I pulled on my bright blue and yellow Team Lifeline running shirt, laced up my sneakers, and went down to the lobby. I tried to force down a banana and granola bar, but my stomach wasn’t buying it. I grabbed a package of Jelly Belly endurance jelly beans (basically Jelly Bellys with lots of sugar), which proved to be a lifesaver later on in the race, and headed to the buses.

It was still dark when we headed into the corrals and waited for the start. We laughed and chatted as we stretched. Toby Tanser, our race coach, circulated amid the group, helping to break the inevitable tension felt by novice runners with his advice and quiet confidence.

Then we were off. The sun came up as I was crossing the MacArthur Causeway, looking at the cruise ships docked in Miami and waiting for passengers. The sky was overcast, but lit up before I passed Starbucks, where runners were the morning’s entertainment for the people sipping lattes on the front porch. A few minutes later, I passed a vintage Rolls Royce parked on the street; a wax figure of Humphrey Bogart sat in the driver’s seat. Later, someone told me it was parked in front of the Versace mansion, but the truth was, if it wasn’t right in front of me, I didn’t see it. By the time we ran through the barrier islands, more than halfway into the course, I was no longer thinking. My name was printed on both my shirtsleeve and bib, and every time a policeman said, "Go, Melanie," I wondered how he knew me. Was my picture on the wall of some South Florida police station?

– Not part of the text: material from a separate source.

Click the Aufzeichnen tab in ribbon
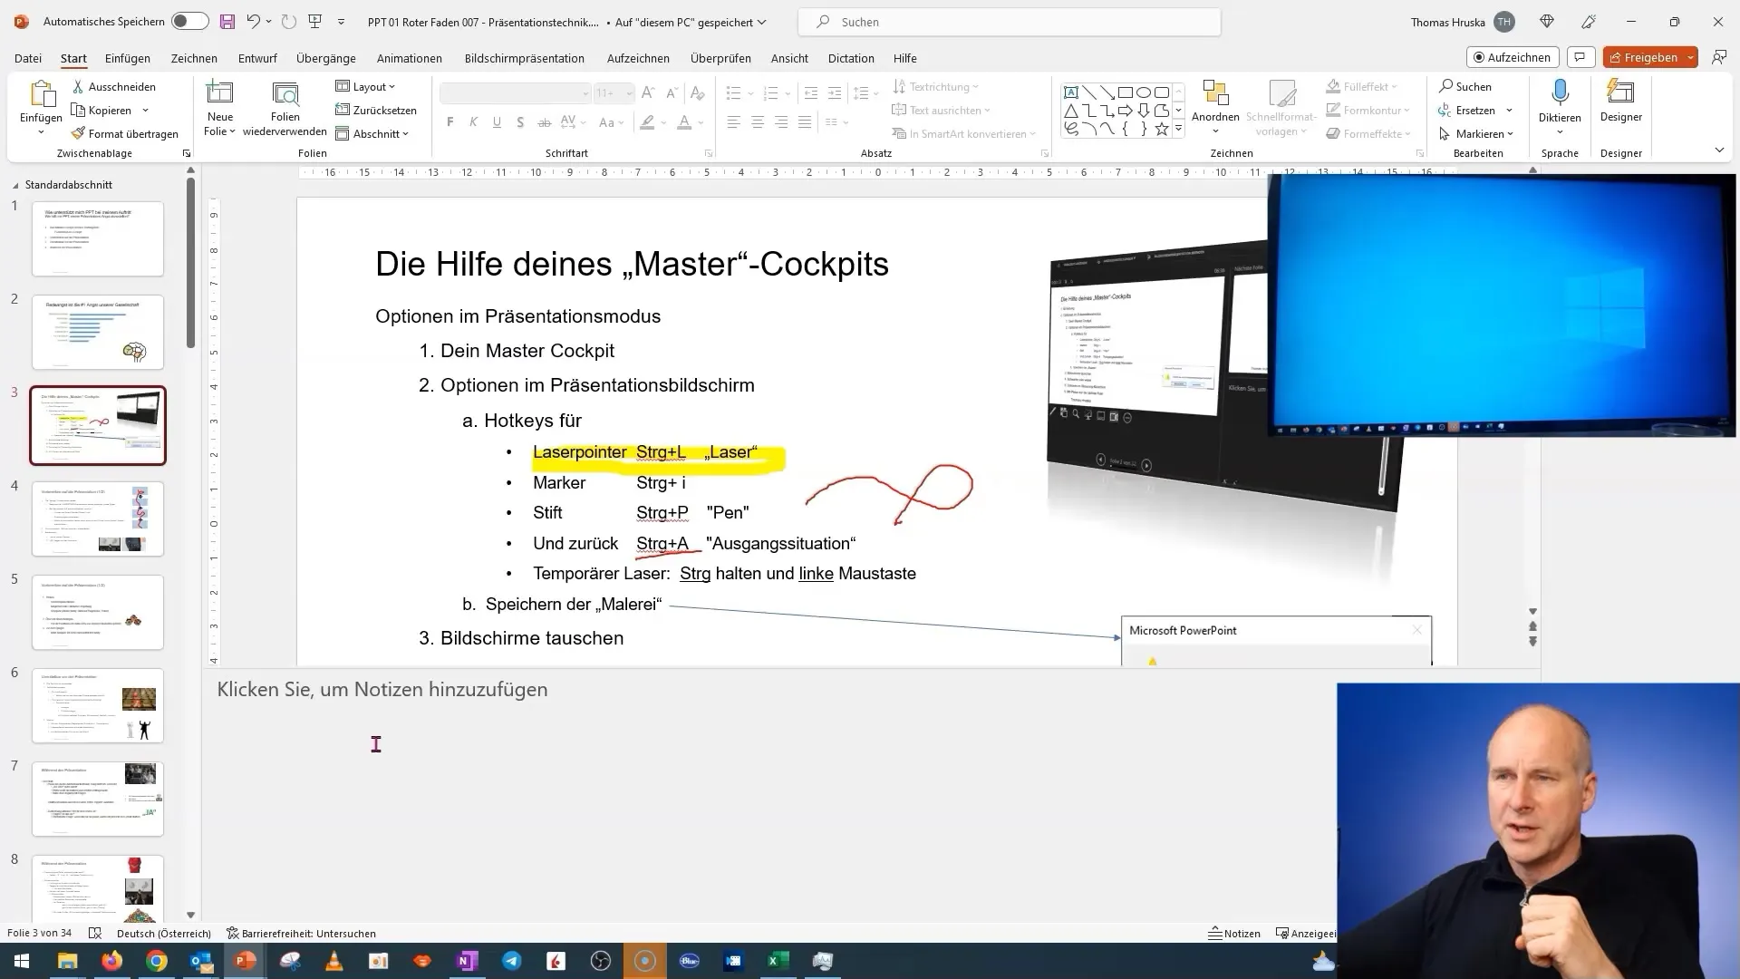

A little more than two and a half hours after I started, I crossed the finish line. I was greeted by dozens of Team Lifeline members who were hanging around waiting for friends. While everyone had their "war stories" (the bottoms of my feet were sore to the touch, and one counselor ran a full marathon with a broken metatarsal), we focused on the victories.

I was delighted to hear that David Beiss, a Camp Simcha Special camper, and the counselor who had pushed his customized wheelchair, A.Y. Mernick, came in second in the wheelchair division. Our two other Camp Simcha Special wheelchair runners, Hudi Arieh and Rivky Deren, had finished as well. Rabbi Pesach Sommer, a Passaic resident with whom I had flown down to Florida on Thursday, had spent months engaged in a friendly rivalry with Ben Rutta, his student at MTA. When he saw him at mile 1′, Pesach slowed down and engaged Ben in conversation. The two finished the race together, then embraced in a giant bear hug. I had a big grin on my face when I heard that.

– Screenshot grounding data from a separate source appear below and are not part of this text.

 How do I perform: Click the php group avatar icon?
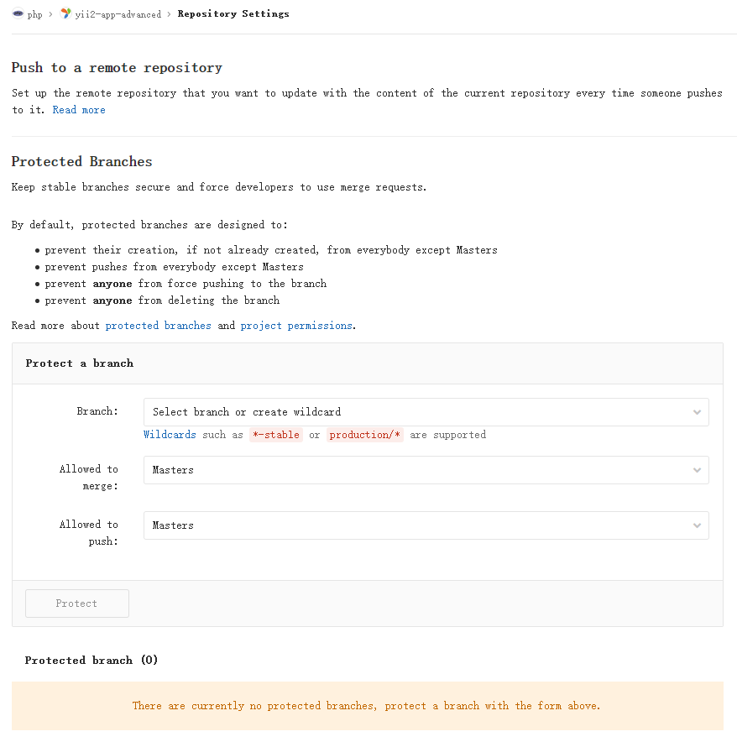pyautogui.click(x=18, y=14)
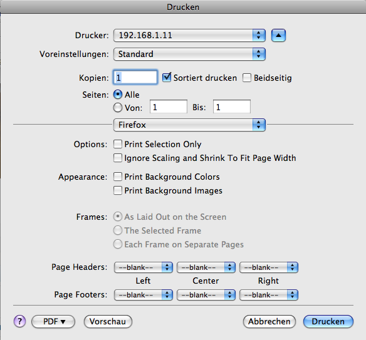Image resolution: width=366 pixels, height=340 pixels.
Task: Click the Vorschau preview button
Action: pos(108,322)
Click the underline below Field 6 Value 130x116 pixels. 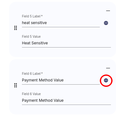[x=66, y=105]
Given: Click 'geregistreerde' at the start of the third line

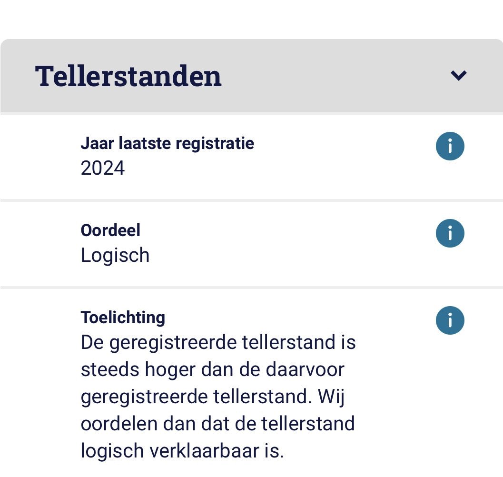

One of the most inspiring and entertaining stories starred Roy Naim, a Camp Simcha division head, who confessed that he never even ran for the bus before beginning training. Roy’s nerves had gotten the better of him, and he had spent 45 minutes on the sidelines with a medical team early in the race. When they told him he couldn’t go on, he protested. "So many people sponsored me. I can’t let them down." The medics finally agreed to let him run, paced by a motorcycle policeman for five miles; the policeman turned off only when he was sure that Roy would make it. When Roy crossed the finish line, he was engulfed by a phalanx of counselors who had vowed not to leave the finish area until their friend crossed it.

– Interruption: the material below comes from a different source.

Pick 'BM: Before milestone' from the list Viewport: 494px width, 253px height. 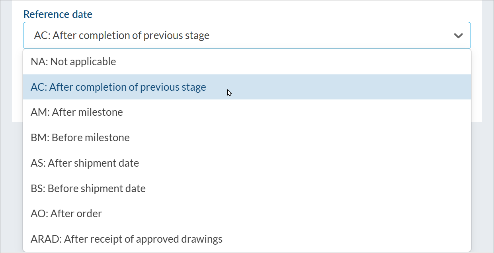pos(80,138)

Two hundred thirty runners. Two hundred thirty stories. When we met that afternoon for our victory party, it was difficult to know what to do first: talk or chow down. We were starved. But we were also happy and proud. As we bit into our hot dogs and gourmet chicken fingers, we made ourselves two promises. First, that we would try to raise a bit more so that Team Lifeline would reach that million dollar mark. And second, that we would all be back next year.